- _MATERIAL PROVIDED_:
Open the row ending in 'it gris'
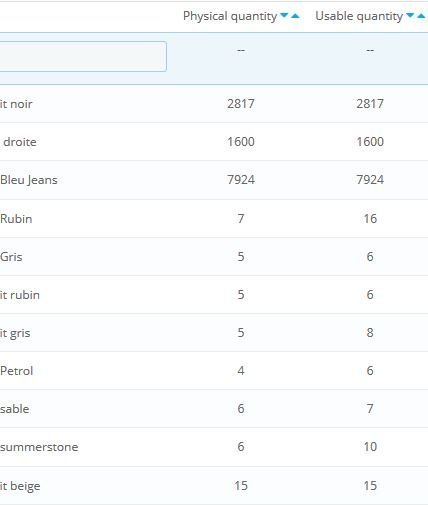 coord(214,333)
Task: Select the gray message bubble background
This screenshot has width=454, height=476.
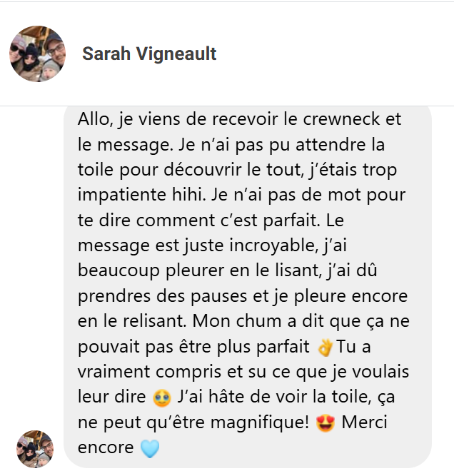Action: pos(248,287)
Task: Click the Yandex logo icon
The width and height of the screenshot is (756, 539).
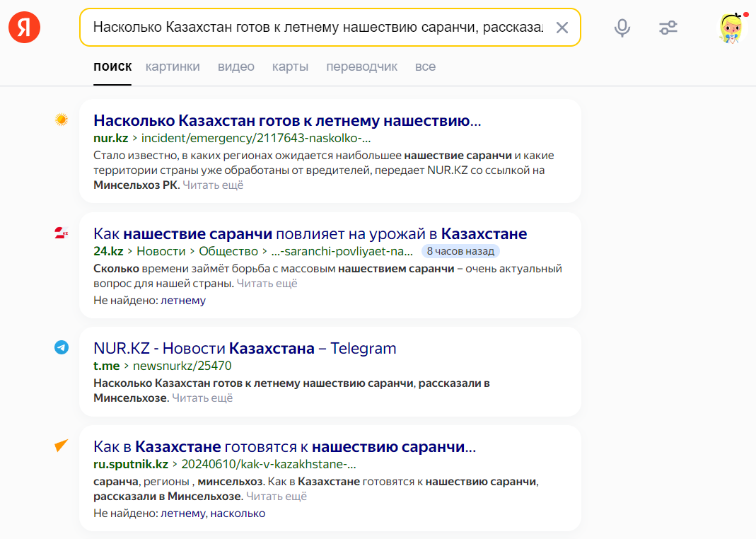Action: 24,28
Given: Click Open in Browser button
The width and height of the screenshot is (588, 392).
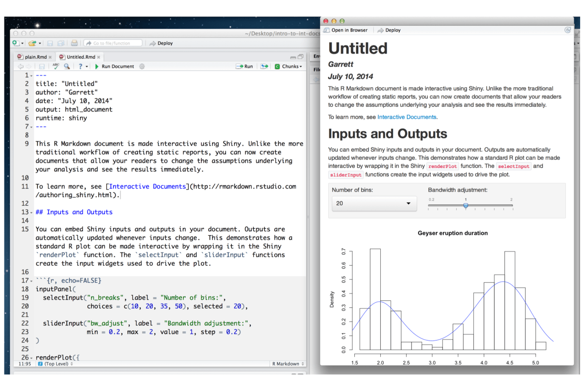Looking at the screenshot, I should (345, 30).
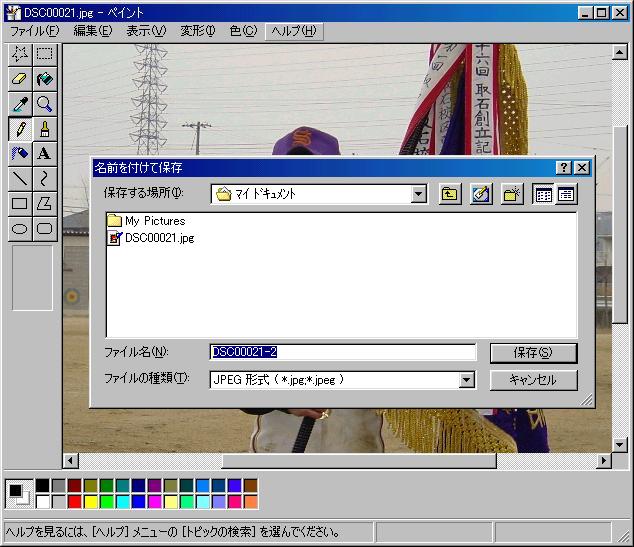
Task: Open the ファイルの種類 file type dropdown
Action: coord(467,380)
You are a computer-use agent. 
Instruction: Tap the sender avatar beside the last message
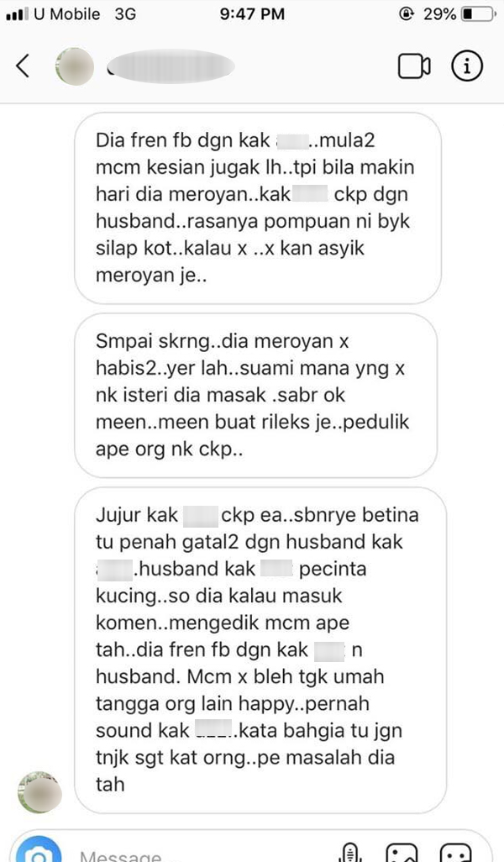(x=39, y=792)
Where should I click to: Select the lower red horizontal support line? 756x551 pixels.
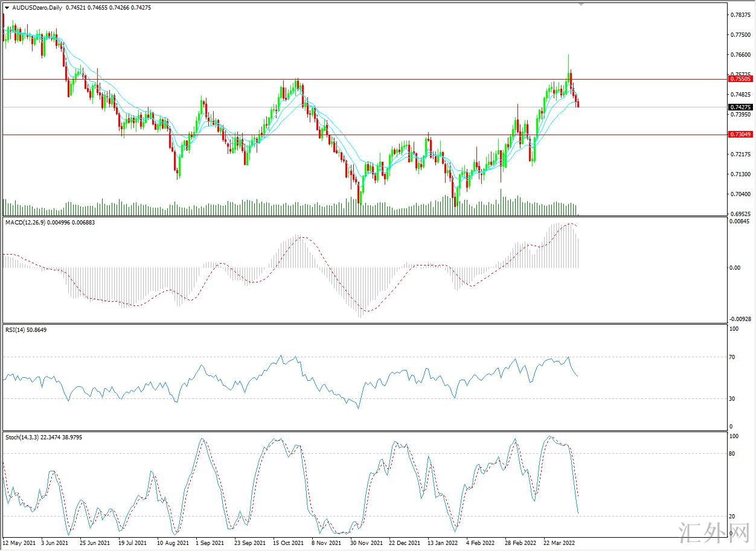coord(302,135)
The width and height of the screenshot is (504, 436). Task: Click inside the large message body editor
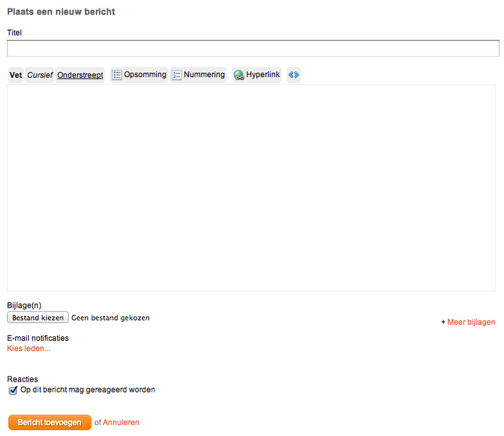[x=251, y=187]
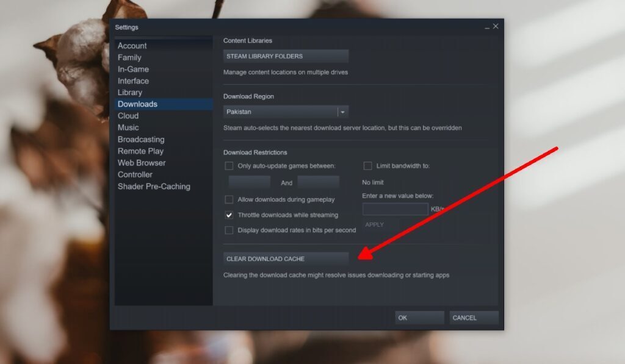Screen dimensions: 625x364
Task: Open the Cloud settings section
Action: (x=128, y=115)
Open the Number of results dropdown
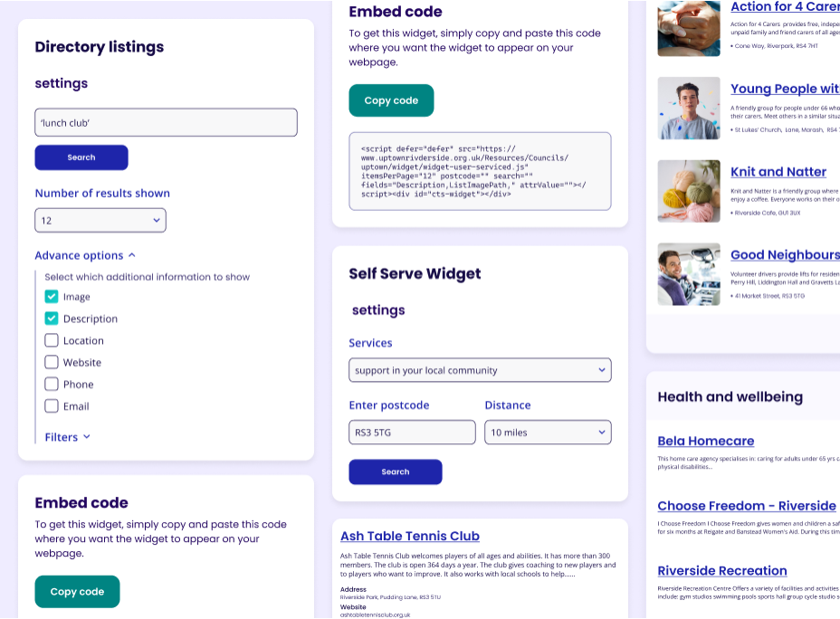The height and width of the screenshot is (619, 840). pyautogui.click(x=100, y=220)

...

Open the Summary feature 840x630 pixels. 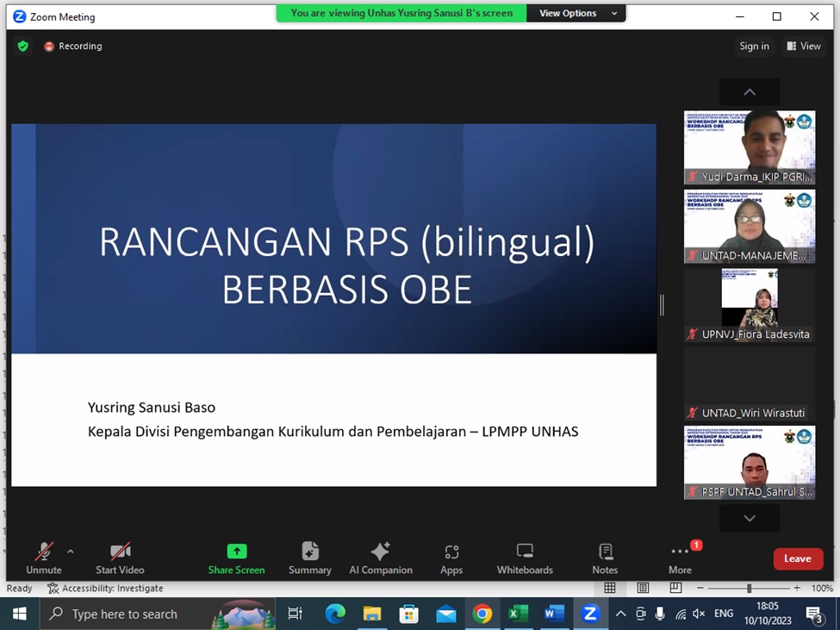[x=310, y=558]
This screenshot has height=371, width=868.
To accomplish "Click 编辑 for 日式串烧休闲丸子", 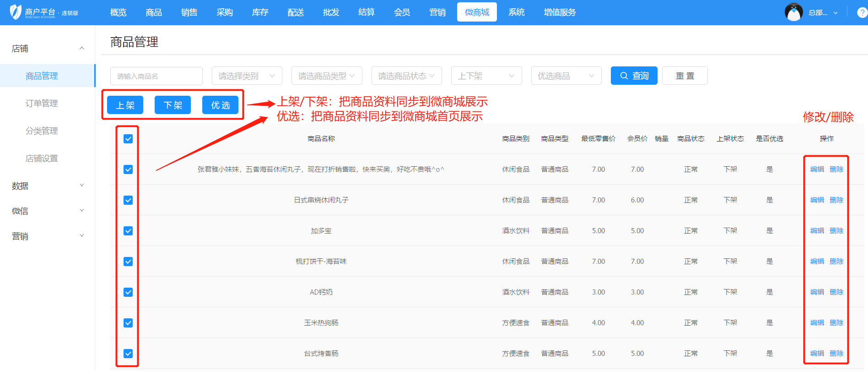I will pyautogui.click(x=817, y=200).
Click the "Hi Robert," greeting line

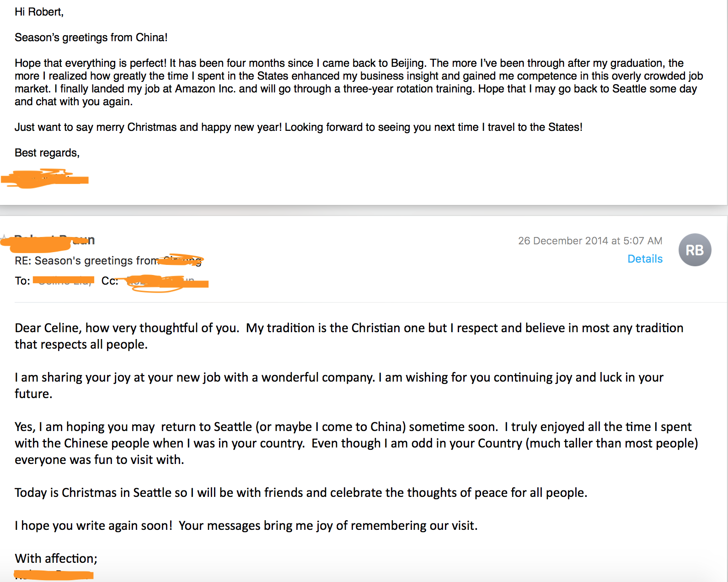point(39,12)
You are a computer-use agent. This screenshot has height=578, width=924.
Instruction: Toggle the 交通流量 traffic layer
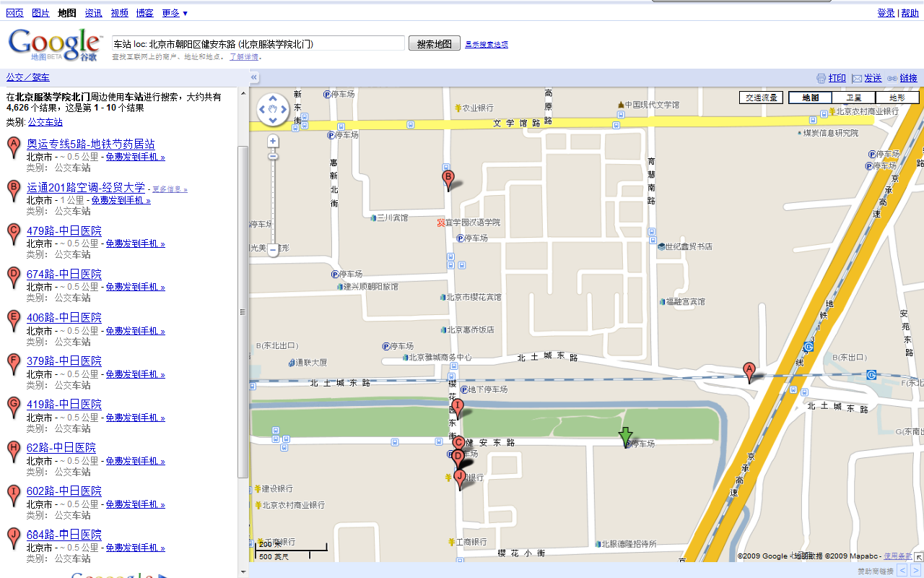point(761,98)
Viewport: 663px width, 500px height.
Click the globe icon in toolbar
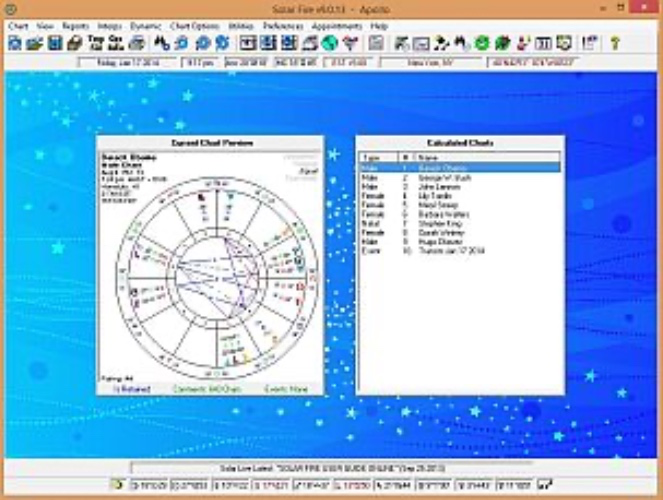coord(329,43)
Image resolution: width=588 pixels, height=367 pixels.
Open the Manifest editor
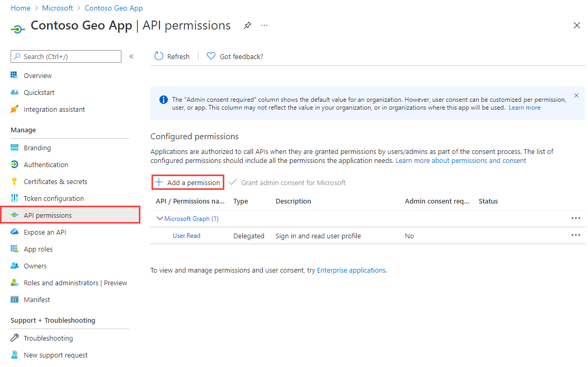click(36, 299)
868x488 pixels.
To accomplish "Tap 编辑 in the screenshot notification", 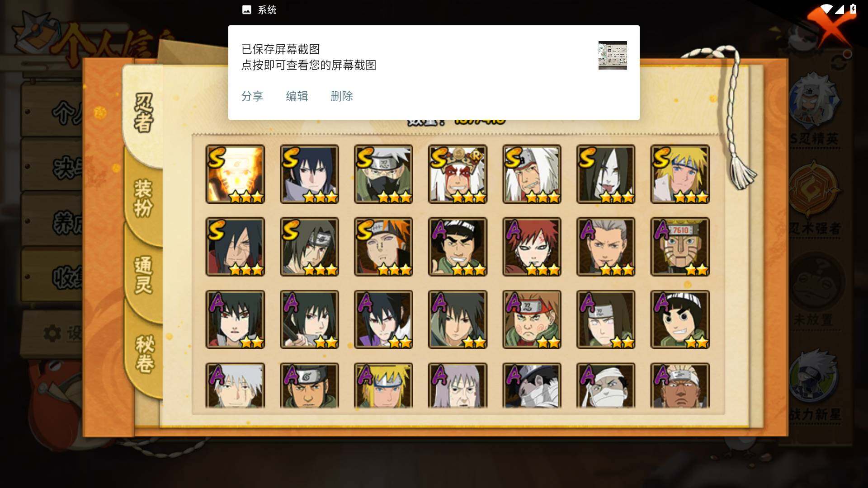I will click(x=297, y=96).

==

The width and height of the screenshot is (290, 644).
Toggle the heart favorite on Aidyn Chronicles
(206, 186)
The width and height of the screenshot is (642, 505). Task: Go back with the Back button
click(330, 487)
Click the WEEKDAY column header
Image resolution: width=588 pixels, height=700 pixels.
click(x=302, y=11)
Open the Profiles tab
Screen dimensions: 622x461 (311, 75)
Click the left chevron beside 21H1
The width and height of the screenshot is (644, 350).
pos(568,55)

- _TASK OBJECTIVE_: Show every line above in which the word "computer" occurs.

- _RESULT OF THIS EXERCISE_:
You are a computer-use agent. 
You are a computer-use agent. This screenshot has height=578, width=924.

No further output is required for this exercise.